La empresa misionera Pindó SA alcanzó un hito histórico al ingresar al mercado regulado de carbono con 43.803 Certificados de Reducción de Emisiones (CERs), otorgados por la Convención Marco de las Naciones Unidas sobre Cambio Climático. El reconocimiento valida un modelo de gestión sustentable que la compañía desarrolla desde hace casi cinco décadas y que hoy la posiciona como referente internacional en energías limpias.
En este marco, el secretario de Cambio Climático de Misiones, Gervasio Malagrida, destacó que se trata de un acontecimiento trascendental. “Hoy celebramos no solo el Día de la Salud Ambiental, sino también un hecho sin precedentes para las empresas de Misiones. Pindó logró certificar cerca de 43.000 toneladas de CO₂ a través de un proyecto de energías limpias”, expresó. Para el funcionario, no se trata únicamente de un logro empresarial, sino de “un fuerte mensaje desde el interior: las empresas del interior pueden”.
El reconocimiento de la ONU, concretado en julio de 2025, llega gracias a la planta de biomasa que Pindó opera desde 2016 en Puerto Esperanza. A partir de residuos forestales propios, la empresa genera electricidad renovable que no solo abastece su actividad industrial, sino que también se inyecta al sistema provincial.

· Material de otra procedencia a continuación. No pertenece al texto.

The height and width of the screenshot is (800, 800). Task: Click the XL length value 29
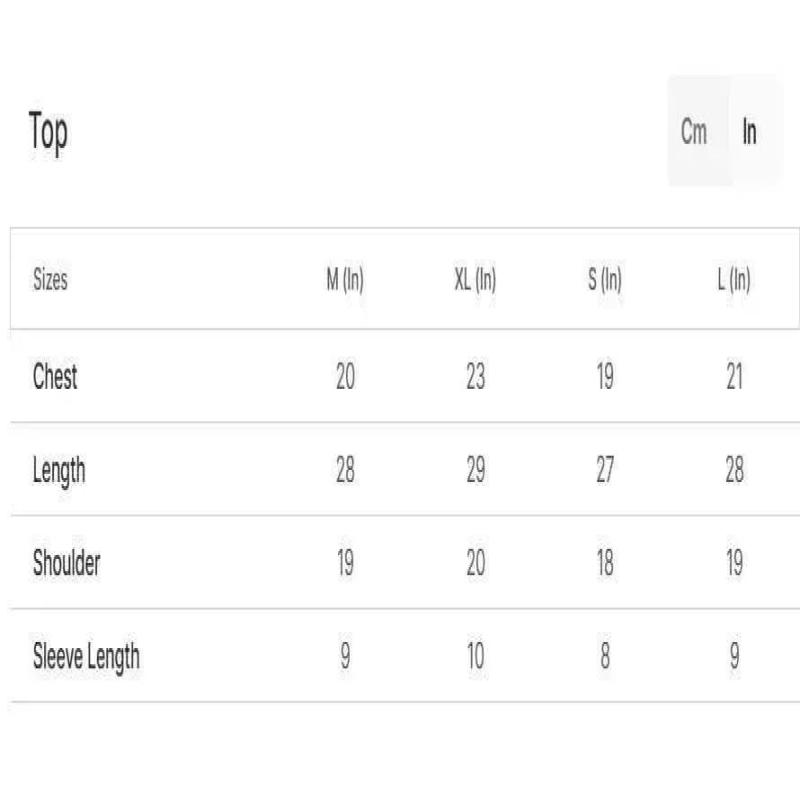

En nueve años, el proyecto sumó más de 225.000 MWh producidos y evitó la emisión de decenas de miles de toneladas de gases de efecto invernadero.
Pindó una de las principales compañías forestales de la provincia
Malagrida remarcó que este avance reafirma a Misiones como “la potencia ambiental de Sudamérica”. Según explicó, el modelo de Pindó reduce impactos ambientales, a la par que se trata de un esquema de triple impacto: ambiental, productivo y social. “Genera empleos verdes, impulsa la naciente industria del reciclado y abre una ventana para que otras empresas sigan el mismo camino”, sostuvo.
Desde su fundación en 1976, Pindó se consolidó como una de las principales compañías forestales de la provincia. Hoy, además de su planta energética, gestiona plantaciones certificadas bajo estándares internacionales, produce yerba mate y desarrolla proyectos agroindustriales que integran innovación con compromiso ambiental.
La obtención de los certificados de carbono bajo el Mecanismo de Desarrollo Limpio de la ONU representa para la empresa no solo una validación técnica, sino también una oportunidad estratégica en un mercado global cada vez más exigente en materia de sostenibilidad.
Con este paso, Pindó demuestra que la sustentabilidad no es un valor agregado, sino parte central de su filosofía. “Esto no es solo un hito, es también una ventana hacia los que vienen atrás”, concluyó Malagrida, al referirse al camino que se abre para otras compañías del interior argentino en la transición hacia un futuro más limpio y responsable.